Maar zonder verzoekingen kan geen mens rijp worden, want bij weerstand zal zijn kracht groeien en weerstand voor de ziel is elke verzoeking waartegen ze stand moet houden. Het lichaam eist voor zich nog steeds wat deel is van de wereld, tot de ziel het lichaam geheel beheerst, dat wil zeggen voor haar streven genegen maakt. Dan kan ze de materie definitief als overwonnen beschouwen, want de geest in haar is nu sterker en hij beslist over de ziel en het lichaam en wordt gewillig aangehoord.
De toevoer van kracht moet echter op een manier gebeuren die alleen de ziel treft, daar anders de wil van het lichaam om weerstand te bieden dadelijk zou zijn gebroken in een zekere toestand van dwang, al zou het in dat geval toch een onbewust streven naar een loon zijn, maar niet een streven uit eigen beweging naar volmaaktheid, wat de mens er dan toe zou aanzetten aardse begeerten en lichamelijk genot te onderdrukken. Het toestromen van kracht heeft daarom alleen een uitwerking op de ziel en drijft deze onstuitbaar aan tot werkzaamheid in liefde, tot het afstand doen van aardse vreugde en tot voortdurende arbeid aan zichzelf, zonder dat het lichaam daardoor wordt belemmerd in zijn handelen en wensen. Maar omdat de ziel het lichaam nodig heeft voor het uitvoeren van handelingen die de geest in zich haar opdraagt, verliest het langzaam de verbinding met de wereld en haar vreugden, want het zal steeds uitvoeren wat de ziel van hem verlangt, al is het ook in het begin aarzelend en met nog op de wereld gerichte zinnen. Maar de kracht van de geest is sterker en de weerstand van het lichaam is gebroken zodra de ziel zich volledig overgeeft aan de geest. Dan brengt ze ook het lichaam ertoe zich bij haar verlangen en streven aan te sluiten en elk gevaar van een wereldse vervlakking is voorbij.
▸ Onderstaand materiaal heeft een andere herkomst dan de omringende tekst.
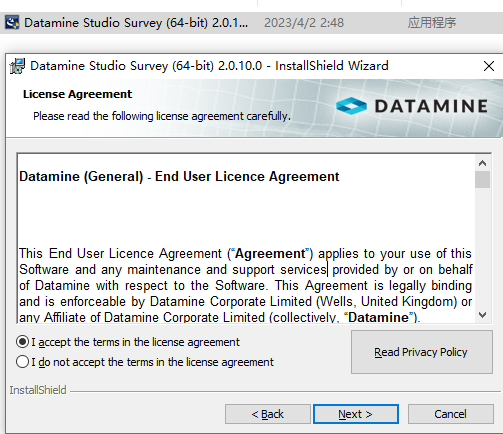
Task: Click the license agreement scrollbar thumb
Action: tap(482, 180)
Hoe geringer de gevechten zijn die de mens tegen de verzoekingen van de wereld heeft te voeren, des te hoger is zijn toestand van rijpheid. Verliest hij in de strijd met de wereld, dan is dit een stilstand van zijn ontwikkeling, tot hij er zich weer bovenuit heeft geworsteld, tot hij door het afstand doen voor de ziel weer de toevoer van kracht mogelijk maakt die een falen uitsluit. De verzoekingen van de wereld zijn echter toch nodig en ook heilzaam, want daarmee moet de mens zijn kracht beproeven. En elke strijd daartegen, elke overwinning is een stap opwaarts. De ziel moet voortdurend blijven worstelen om volmaaktheid. Haar gebed om ondersteuning door geestelijke vrienden mag niet verslappen. Ze moet steeds indachtig blijven dat haar gedachten en streven ook de toestroom van kracht vermindert of vergroot, al naar gelang het op de wereld of het geestelijke rijk is gericht. Maar het lichaam is haar ter beschikking gesteld, opdat ze het zal overwinnen. Want alleen door verzoeking groeit haar kracht als ze serieus volmaakt wil worden.